Gradually though, ALS has been elbowing itself in between us.  It started with little things.  It’s hard for me to grip the blanket and pull it over Reza and myself.  So he began rolling closer to his Dad, since he knew Dad could pull the blanket over him the way he likes.  My sweet husband solved that by tucking us both in under the blanket together.  Then I started using a splint to keep my fingers from curling at night.  This lost me the ability to use my left hand to rub his back or hold him.

More recently, I began needing to use a non-invasive ventilator (called a BiPAP) during the night to help me breathe while I’m lying down.  You wear a mask with it, and mine is a full face mask.  I’m mostly stuck on my back.  With the mask on it’s very hard to side-lay while wearing it.  This makes it hard to snuggle my little guy.  I also used to love laying my nose gently against his head, inhaling his sweet scent as I slept.  But now I have this big piece of silicon covering my nose and mouth.  I miss side lying with my arm across him, my nose buried in his hair.  But I still get to feel his warmth beside me, and now he reaches for me, holds my wrist gently in his little grip.

We did have one cute, funny thing with the ventilator.  One night, I was laying in bed and having trouble falling asleep.  As my husband and son drifted to sleep beside me, I noticed that both of them had synced their breaths with the ventilator breaths!  It creates a very soothing ambient noise, and it seems no one can help but sync their own breathing to it along with me!

Lately we’ve been discussing bed solutions.  Our mattress is on the floor with no frame.  Originally this was necessary because Reza would fall off a regular bed in his sleep and hurt himself.  But now it’s hard for me to get in and out of because it’s so low.  However I am not able to climb up into and down from regular bed frame heights.  I’m tiny myself, and with my weakness I can’t do it.  So one option is to eventually consider a hospital bed that would be able to go up and down as needed, and we could adjust elevation of my upper body or feet etc as needed for best positioning.  But if I go that route I will have to give up sleeping with my sweet angel, and my amazing husband.  And I don’t think I’m ready for that.

How to Die

My entire adult life to-date, when I approached a new life stage that I was unsure of, I would find books to advise and guide me through it.  Often, I sought out multiple perspectives on the matter that allowed me to find my way.  Books on marriage, pregnancy, breastfeeding, parenting, and autism still scatter throughout our bookshelves.  So naturally, as I contemplate my own death in terms of my ALS diagnosis, I have been looking for books on how to die.  How do I make the most of whatever time I have left while simultaneously coping with the grief and fear that accompany this process?  How do I find spiritual peace in coming to terms with my end?  How do I manage my time, now that it has become so definitively finite?  Sometimes so many days and weeks pass in mundane every-day-life activities and I begin to feel terribly anxious that I am just wasting time that I cannot afford to waste.  Yet, it is simply not possible to fill all my days with extraordinary experiences.  The questions go on and on, and I felt certain there must be guide books out there- books on how to die.  Unlike marriage or motherhood, death is a certainty for absolutely every single one of us.  So surely, I thought, there must be many books on this subject.  But I couldn’t find a single one.  Not one.

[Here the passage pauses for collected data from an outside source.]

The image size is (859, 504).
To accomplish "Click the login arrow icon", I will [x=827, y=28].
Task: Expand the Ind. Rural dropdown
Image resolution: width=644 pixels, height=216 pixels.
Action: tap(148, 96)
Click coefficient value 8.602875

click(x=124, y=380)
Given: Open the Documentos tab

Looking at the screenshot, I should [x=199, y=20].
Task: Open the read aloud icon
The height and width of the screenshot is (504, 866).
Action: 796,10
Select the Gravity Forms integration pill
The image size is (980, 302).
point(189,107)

There are related books– books for those we leave behind- on how to cope with a loved one dying.  There are memoirs by those who are diagnosed with terminal illnesses.  There are books on chronic illness, and books on making medical decisions when faced with a terminal diagnosis.  But I could not find any books specifically on how to die in the non-medical sense.

At first I thought it was because no one has died and come back to write a how-to guide for us.  But then I realized that made no sense.  Most pregnancy books are written by doctors not mothers, most parenting books are written by psychologists or other “experts” not parents, and so on.  The reason professionals tend to write these books is because they have seen hundreds of people go through whatever it is they are writing about, whereas those of us who have been through it ourselves only really have our one particular experience to draw from.  So why hasn’t a doctor or therapist or social worker who has watched hundreds of patients go through their deaths written a book to help guide those of us newly on this final journey?

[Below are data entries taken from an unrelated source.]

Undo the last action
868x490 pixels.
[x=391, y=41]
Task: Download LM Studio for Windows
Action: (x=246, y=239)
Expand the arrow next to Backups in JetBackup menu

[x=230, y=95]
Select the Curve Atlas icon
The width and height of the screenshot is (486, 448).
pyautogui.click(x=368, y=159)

While it’s in the form of a memoir, I did find a book that I thought would offer me some insight, called The Bright Hour by Nina Riggs.  I think it’s particularly relevant since she was also a mother of young children when she received her terminal diagnosis.  I’m going to start with that and see if it is helpful for me.  But I find it strange and rather culturally telling that there are not really books out there on how to die.

Falls

I use a wheelchair part-time right now.  Which basically means if we are going to be somewhere where I have to stay on my feet for more than 10 minutes I use the wheelchair.  I sometimes feel embarrassed knowing people have seen me walk, but have also seen me in my wheelchair.  I wonder if they think I’m a fraud or something.  Part of the reason I use the wheelchair is because I don’t have the stamina or muscle strength to walk for very long.  But another big part of the reason is falls.

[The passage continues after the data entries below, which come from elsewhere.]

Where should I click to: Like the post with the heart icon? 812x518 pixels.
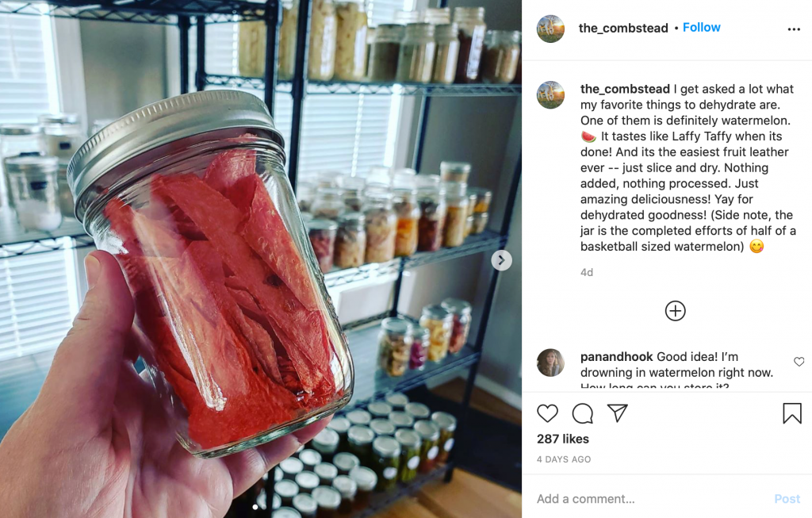click(547, 413)
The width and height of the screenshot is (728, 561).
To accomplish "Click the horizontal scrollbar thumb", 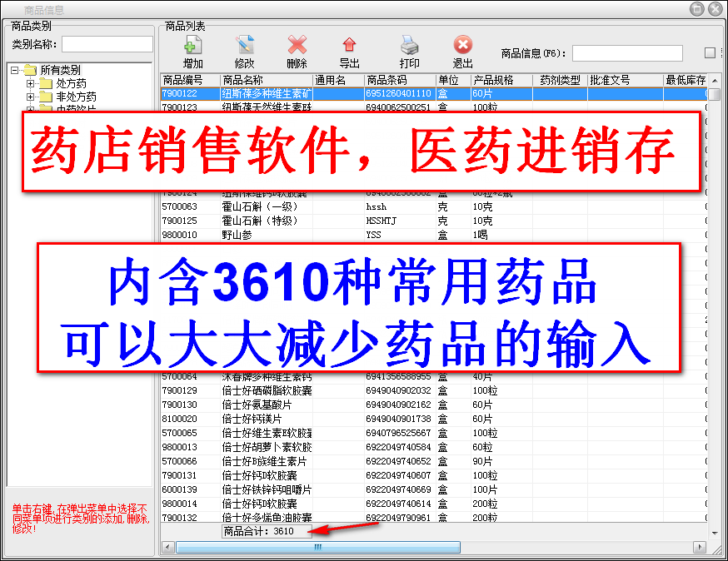I will click(317, 548).
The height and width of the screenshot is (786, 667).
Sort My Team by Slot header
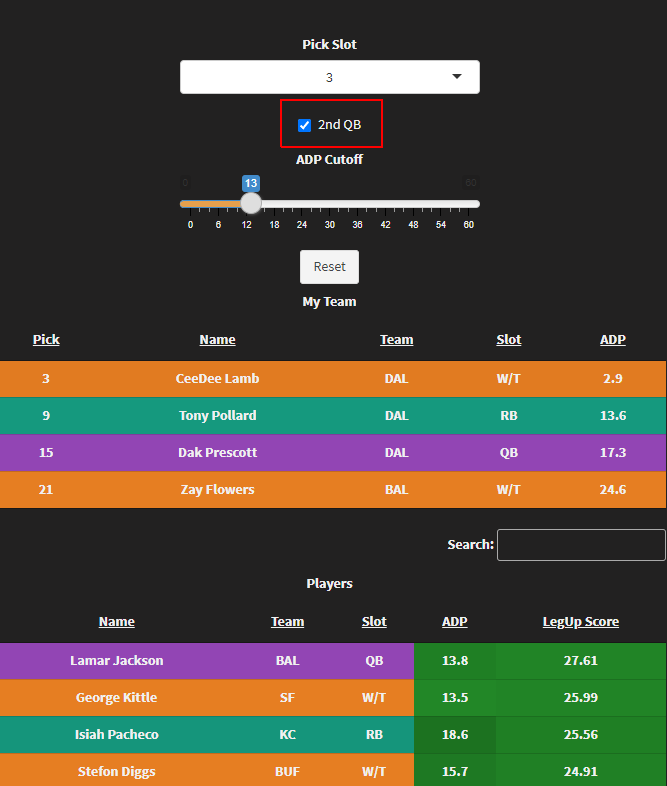509,339
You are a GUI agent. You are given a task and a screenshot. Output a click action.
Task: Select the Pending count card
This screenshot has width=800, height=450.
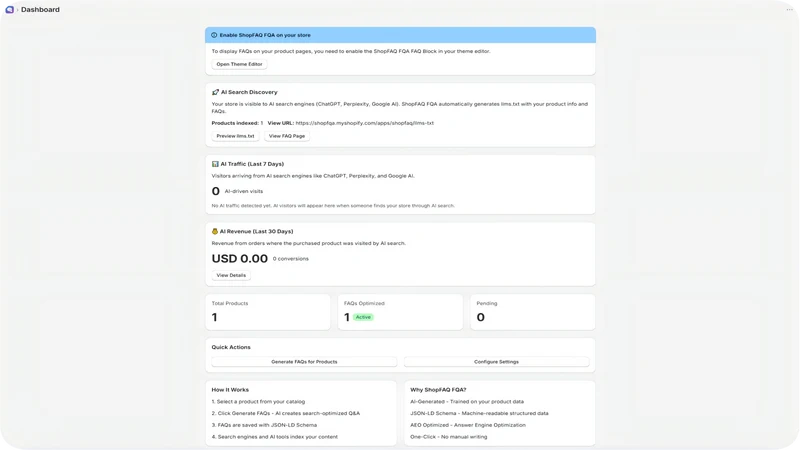click(533, 312)
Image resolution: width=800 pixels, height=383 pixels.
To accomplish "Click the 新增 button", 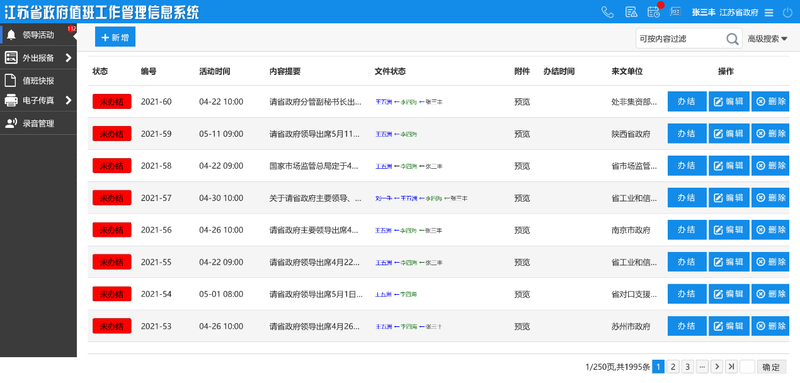I will 115,37.
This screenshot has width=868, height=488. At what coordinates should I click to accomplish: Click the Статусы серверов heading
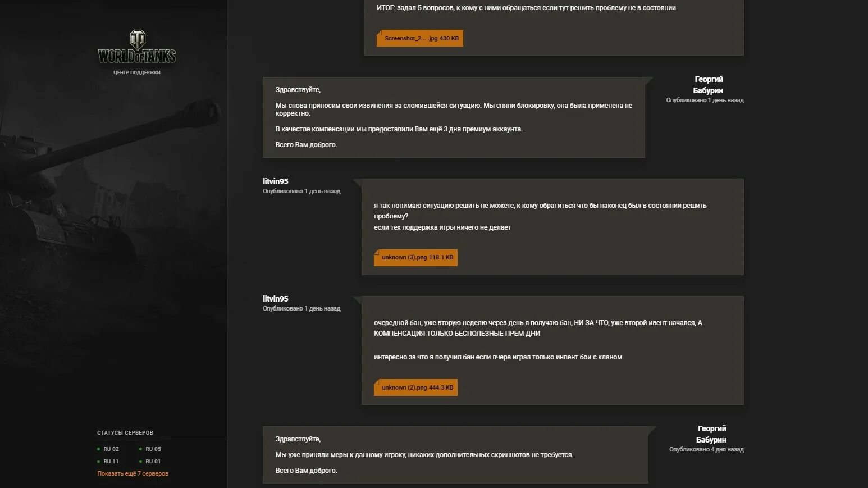click(125, 433)
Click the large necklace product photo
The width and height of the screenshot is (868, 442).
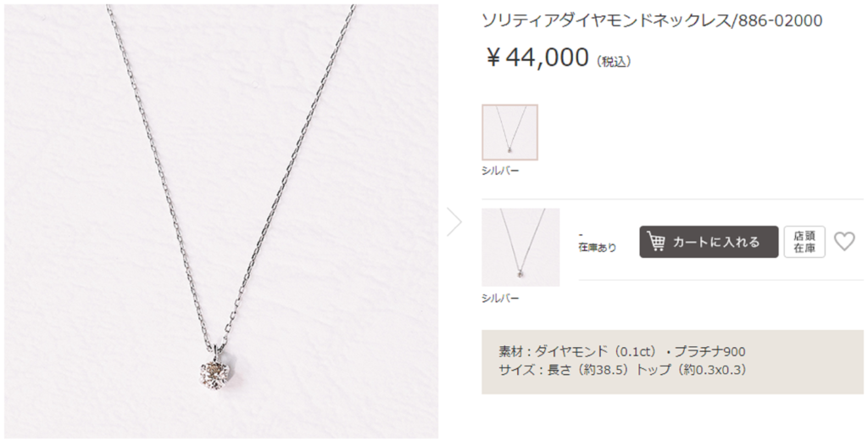tap(221, 221)
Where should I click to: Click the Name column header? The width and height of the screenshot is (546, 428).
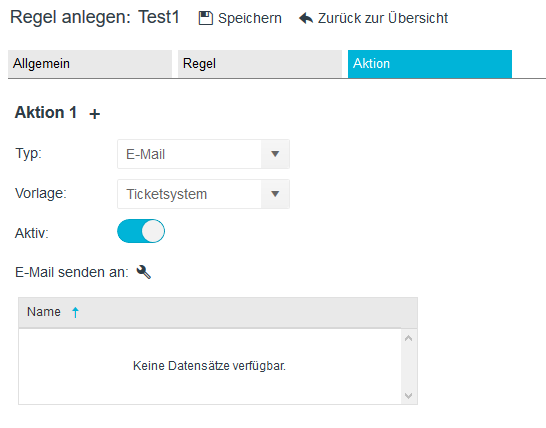tap(218, 312)
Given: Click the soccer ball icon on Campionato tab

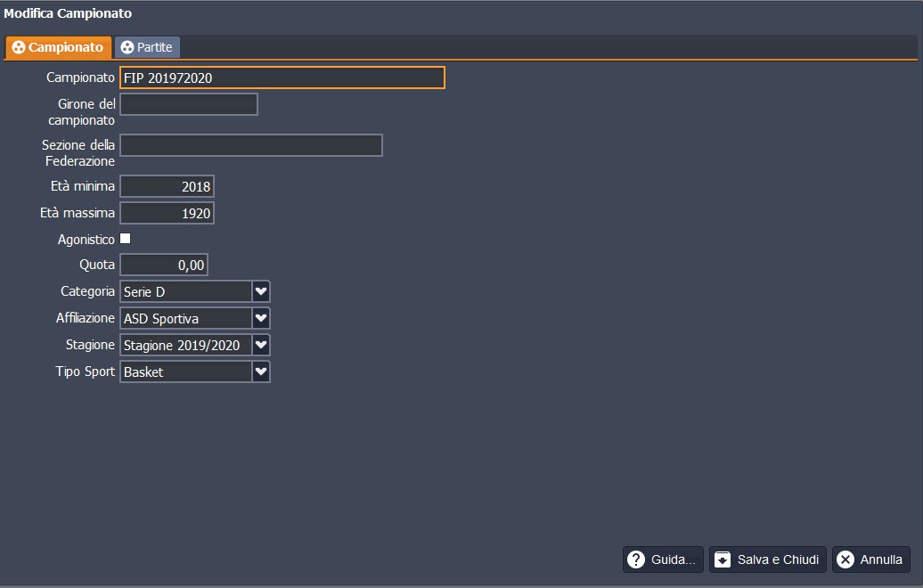Looking at the screenshot, I should click(18, 47).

For a lot of people with ALS (hereafter I’ll use the acronym PALS), falls are the first symptom of this disease.  The majority of PALS are limb-onset, and of those, it is more common to start in the legs/feet.  I am bulbar onset, meaning it started in my speech/swallow region.  When I was first diagnosed my legs were totally fine to walk and run.  As the disease has progressed it has slowly been making it’s way down to my legs.  Over the past few months I’ve started having falls.  The problem with falls for PALS is that we have weakness in many parts of our body and that often means that we are unable to maneuver ourselves mid-fall.  It’s more of a rag-doll fall, zero control.  This is so hard to describe to someone who hasn’t experienced it.  Suffice to say, you have no idea how skilled you are at falling until that skill is removed.

I had a fall the other afternoon.  My head smacked against something and opened a small wound that bled like crazy and scared my husband!  Luckily, despite all the blood, it did not need stitches so I am recovering in the comfort of my own home.  Falling is dangerous for PALS, and it’s a big reason to start using the wheelchair, or another mobility aide if one is deemed more appropriate.  Not only are falls dangerous in terms of potential for acute injury, but, for reasons not entirely clear, falls seem to speed up disease progression in PALS.  And that is the absolute worst thing for us.

So the next time you see someone in and out of a wheelchair keep in mind there are many people with all different disabilities who legitimately need a wheelchair but can also sometimes walk.

But in this moment..

A few weeks ago I wrote a post that I titled Everything is Not Okay.  I wrote about my deep fears and anxieties about what is happening to me, and about death.  I wrote about my kids and how this affects them.  I wrote about the day-to-day struggles.  I wrote about choking and laryngospasm episodes where I feel like I’m suffocating to death.  Those moments of thinking “I’m really going to die right here at the dinner table in front of my children,” and the trauma that leaves on my psyche afterward.  I got a lot off my chest, which was good, but I couldn’t bring myself to publish the post.  It sits in my draft pile and it will maybe get deleted, or maybe just sit there unpublished like a private diary entry.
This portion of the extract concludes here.